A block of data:
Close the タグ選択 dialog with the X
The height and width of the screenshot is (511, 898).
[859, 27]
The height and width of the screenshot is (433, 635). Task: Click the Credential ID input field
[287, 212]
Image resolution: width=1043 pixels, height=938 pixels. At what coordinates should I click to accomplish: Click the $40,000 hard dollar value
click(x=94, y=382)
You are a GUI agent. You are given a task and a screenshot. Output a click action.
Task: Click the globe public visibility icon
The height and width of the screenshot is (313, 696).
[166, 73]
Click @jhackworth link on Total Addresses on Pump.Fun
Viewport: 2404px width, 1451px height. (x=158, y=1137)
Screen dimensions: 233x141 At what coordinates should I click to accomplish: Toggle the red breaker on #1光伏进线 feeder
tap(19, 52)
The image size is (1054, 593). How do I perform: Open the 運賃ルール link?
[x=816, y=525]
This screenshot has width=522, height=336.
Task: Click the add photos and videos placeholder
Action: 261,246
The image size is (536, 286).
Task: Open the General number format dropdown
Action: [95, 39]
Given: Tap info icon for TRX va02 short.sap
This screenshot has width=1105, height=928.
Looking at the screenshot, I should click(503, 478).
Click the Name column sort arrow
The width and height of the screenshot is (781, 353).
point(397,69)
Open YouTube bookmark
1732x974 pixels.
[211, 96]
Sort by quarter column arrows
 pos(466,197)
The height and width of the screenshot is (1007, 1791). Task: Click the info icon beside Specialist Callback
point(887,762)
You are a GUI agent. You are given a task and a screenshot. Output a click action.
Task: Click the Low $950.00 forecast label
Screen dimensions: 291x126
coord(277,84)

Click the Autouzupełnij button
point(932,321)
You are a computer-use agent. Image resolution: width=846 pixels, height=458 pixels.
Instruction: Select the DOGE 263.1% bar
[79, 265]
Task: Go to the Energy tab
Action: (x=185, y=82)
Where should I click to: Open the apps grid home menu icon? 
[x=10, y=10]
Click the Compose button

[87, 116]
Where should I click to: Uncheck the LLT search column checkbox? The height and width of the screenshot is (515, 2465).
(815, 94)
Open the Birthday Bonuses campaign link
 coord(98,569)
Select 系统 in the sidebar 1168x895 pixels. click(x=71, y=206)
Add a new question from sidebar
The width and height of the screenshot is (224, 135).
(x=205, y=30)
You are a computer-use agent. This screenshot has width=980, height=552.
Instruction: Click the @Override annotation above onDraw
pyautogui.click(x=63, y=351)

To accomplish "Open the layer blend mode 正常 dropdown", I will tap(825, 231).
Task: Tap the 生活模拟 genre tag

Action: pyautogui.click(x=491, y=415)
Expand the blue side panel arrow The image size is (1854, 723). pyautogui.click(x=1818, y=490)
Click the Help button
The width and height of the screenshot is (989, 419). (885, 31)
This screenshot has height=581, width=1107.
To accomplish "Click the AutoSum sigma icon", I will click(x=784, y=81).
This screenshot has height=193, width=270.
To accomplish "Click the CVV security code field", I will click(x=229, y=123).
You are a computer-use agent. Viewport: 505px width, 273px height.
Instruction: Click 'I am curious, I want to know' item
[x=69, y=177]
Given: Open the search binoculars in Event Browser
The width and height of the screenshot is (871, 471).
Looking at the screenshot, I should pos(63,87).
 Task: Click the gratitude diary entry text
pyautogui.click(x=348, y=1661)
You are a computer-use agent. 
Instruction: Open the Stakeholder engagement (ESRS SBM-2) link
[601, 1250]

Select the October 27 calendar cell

_Exercise prompt_: Copy the records word for word, starting at the line that contains "Task: Click the gratitude diary entry text" and ending with the last line of the records, including both of those lines.

_Written reply_:
 Task: Click the gratitude diary entry text
pyautogui.click(x=348, y=1661)
You are a computer-use agent. 
Instruction: Open the Stakeholder engagement (ESRS SBM-2) link
[601, 1250]

Select the October 27 calendar cell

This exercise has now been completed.